To do ->
Starting at the line that holds "Open Send as Basic Auth header dropdown", quote every line through the end of the records, both boundary lines included. Omit the pictures.

Given data ->
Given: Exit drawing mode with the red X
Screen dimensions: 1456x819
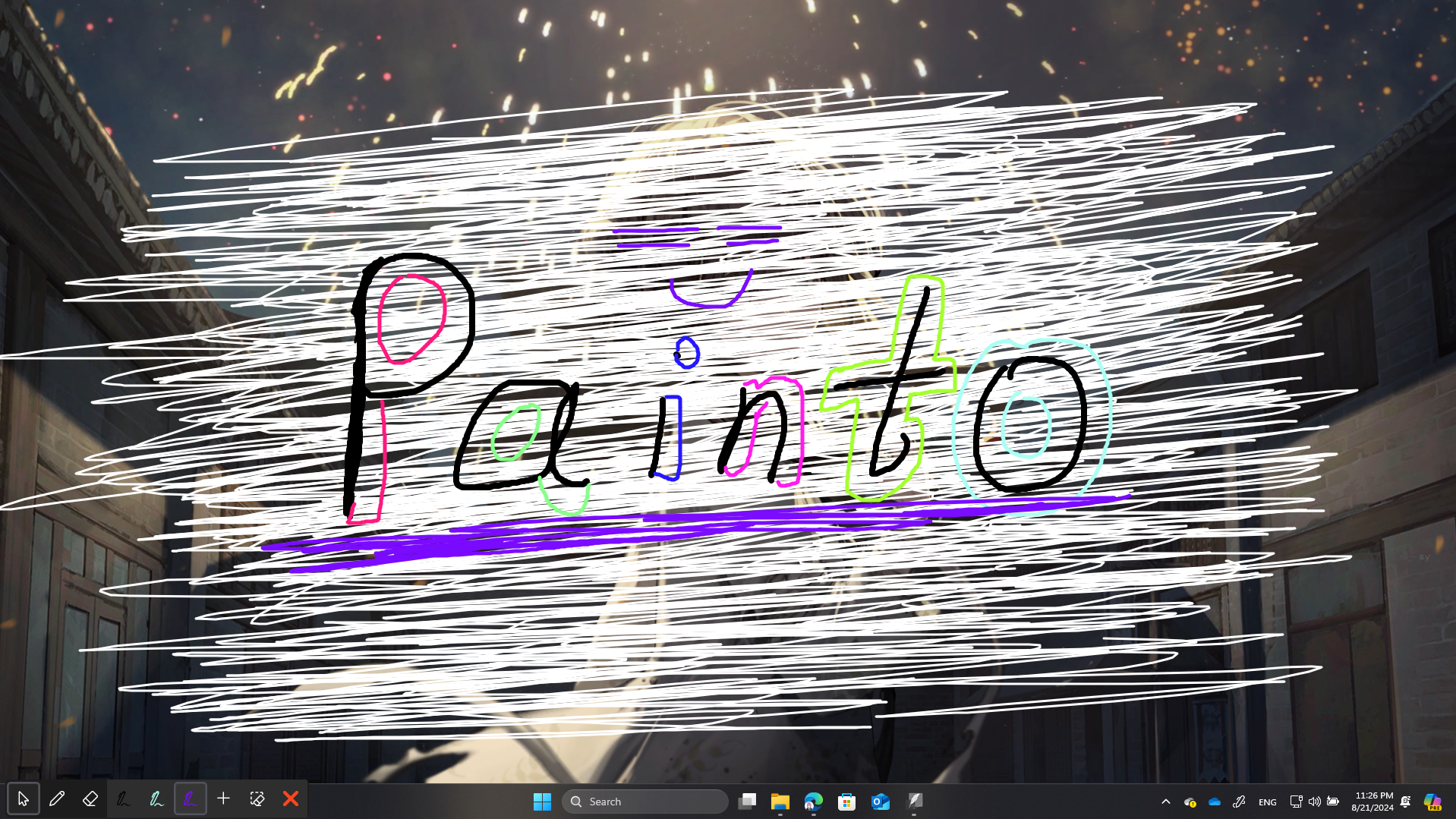Looking at the screenshot, I should point(291,799).
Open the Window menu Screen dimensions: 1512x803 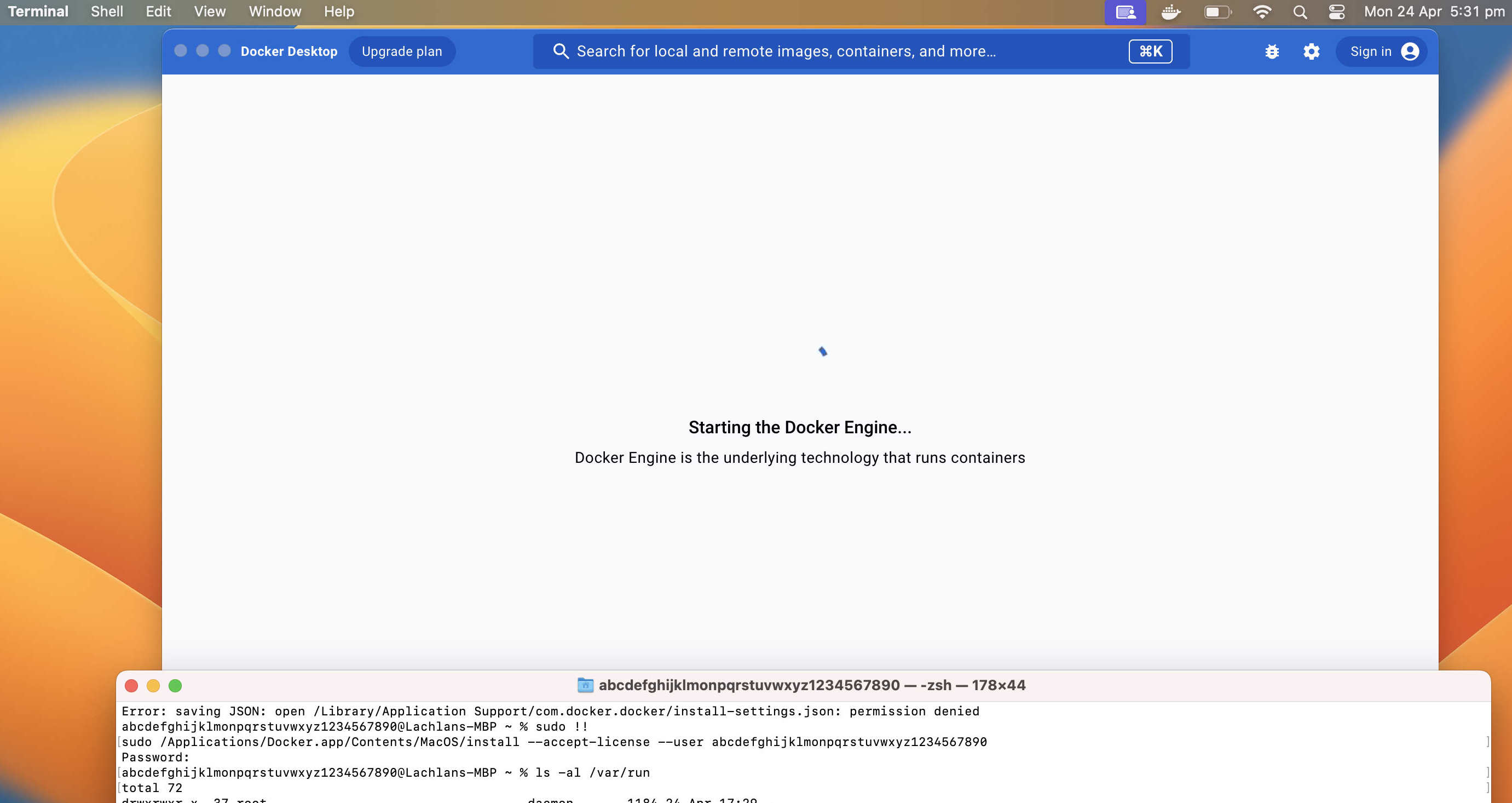coord(275,12)
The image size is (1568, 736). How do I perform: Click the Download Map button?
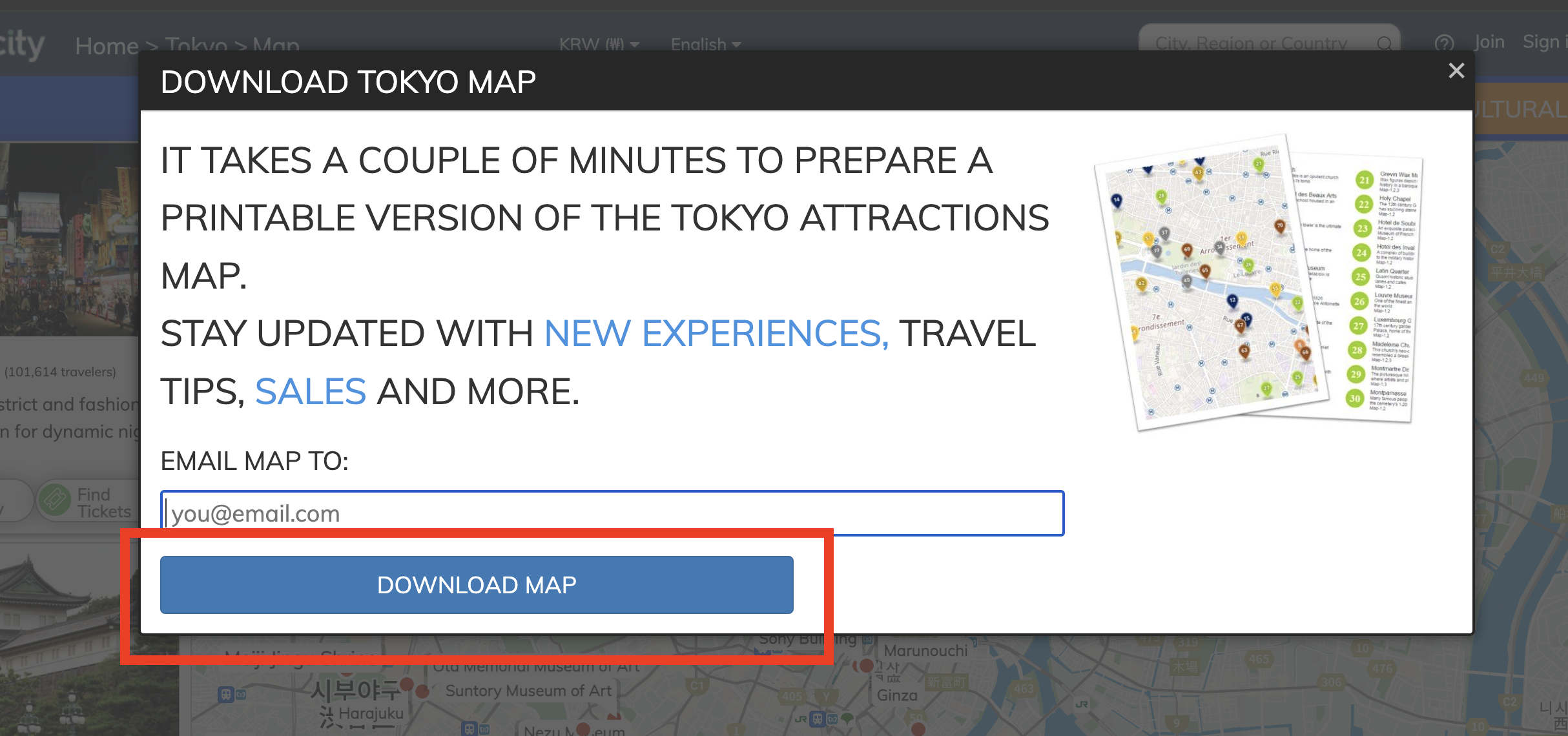coord(477,585)
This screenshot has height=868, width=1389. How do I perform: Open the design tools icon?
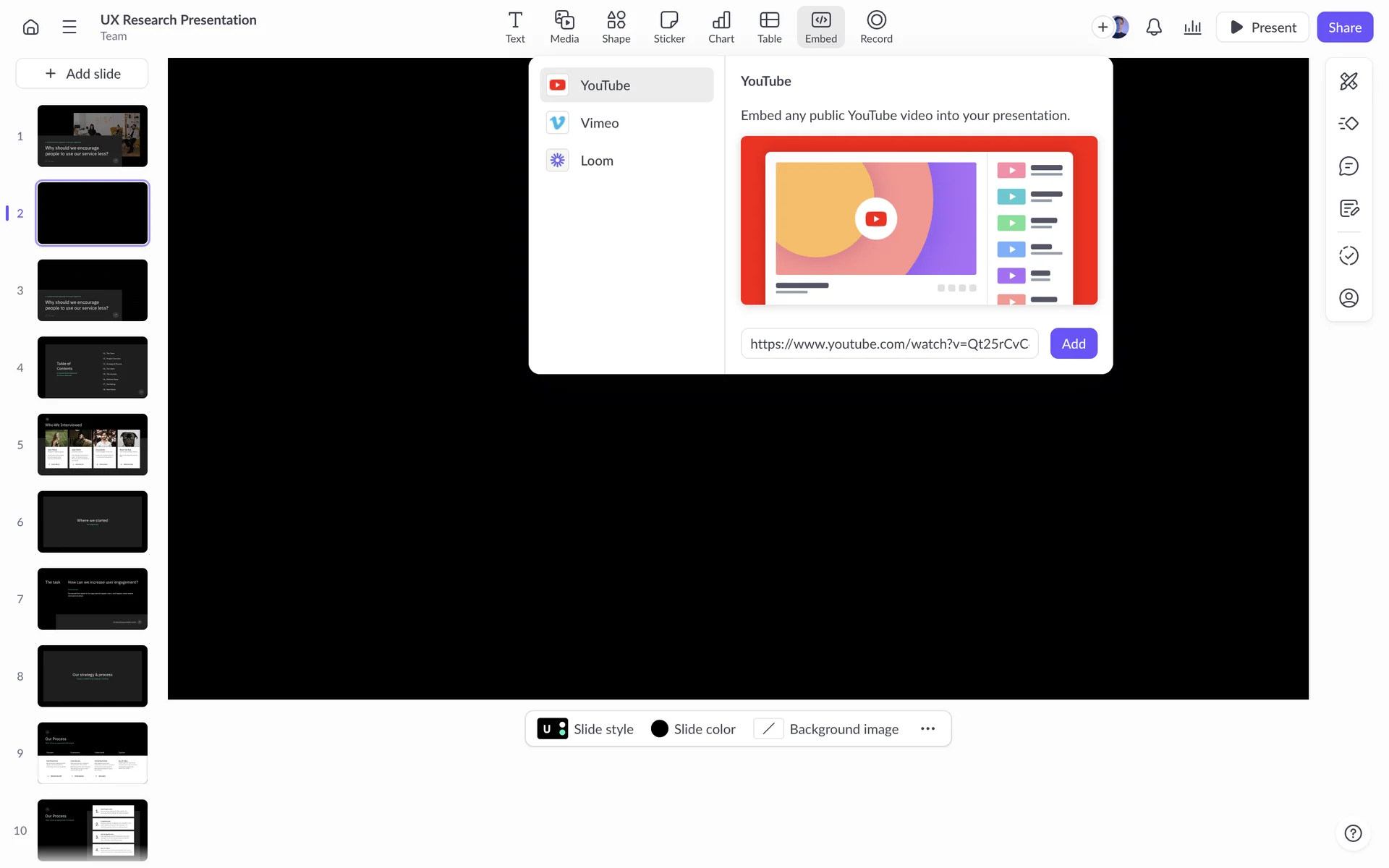(x=1348, y=81)

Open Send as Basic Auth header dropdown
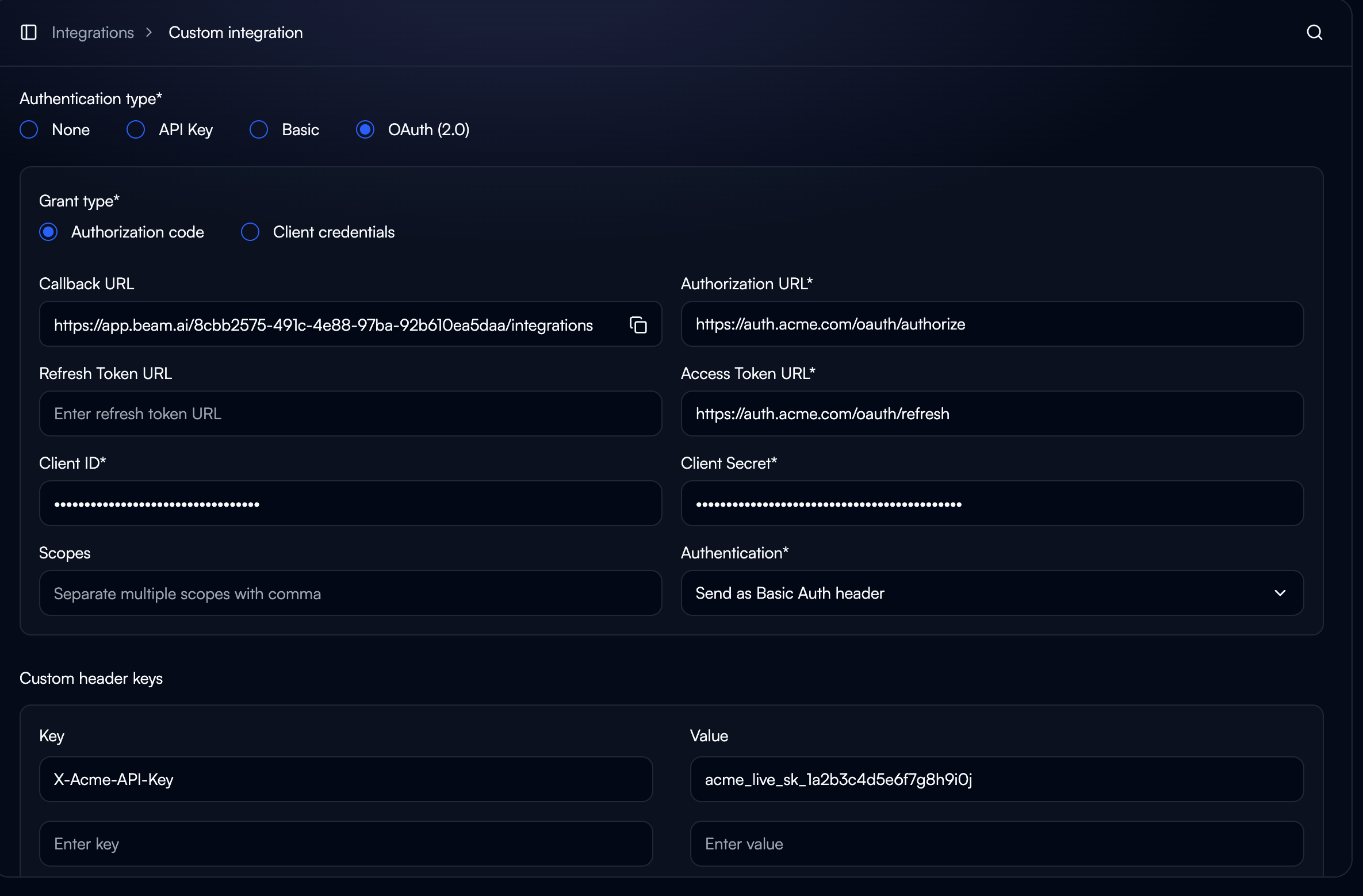pyautogui.click(x=992, y=593)
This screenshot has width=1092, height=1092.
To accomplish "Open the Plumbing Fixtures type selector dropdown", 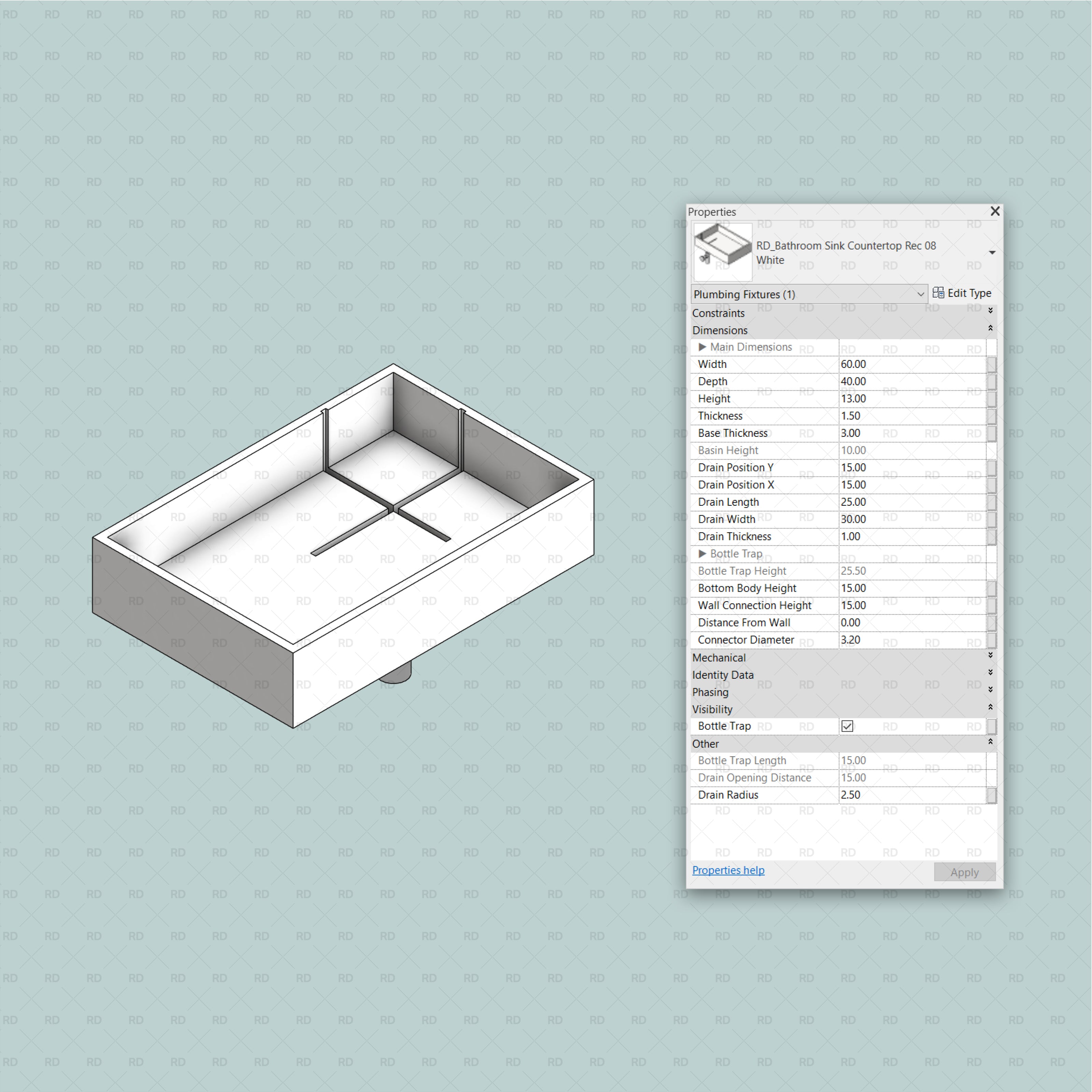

Answer section ->
Open Send as Basic Auth header dropdown
pyautogui.click(x=992, y=593)
This screenshot has width=1092, height=1092.
To accomplish "Open the Plumbing Fixtures type selector dropdown", 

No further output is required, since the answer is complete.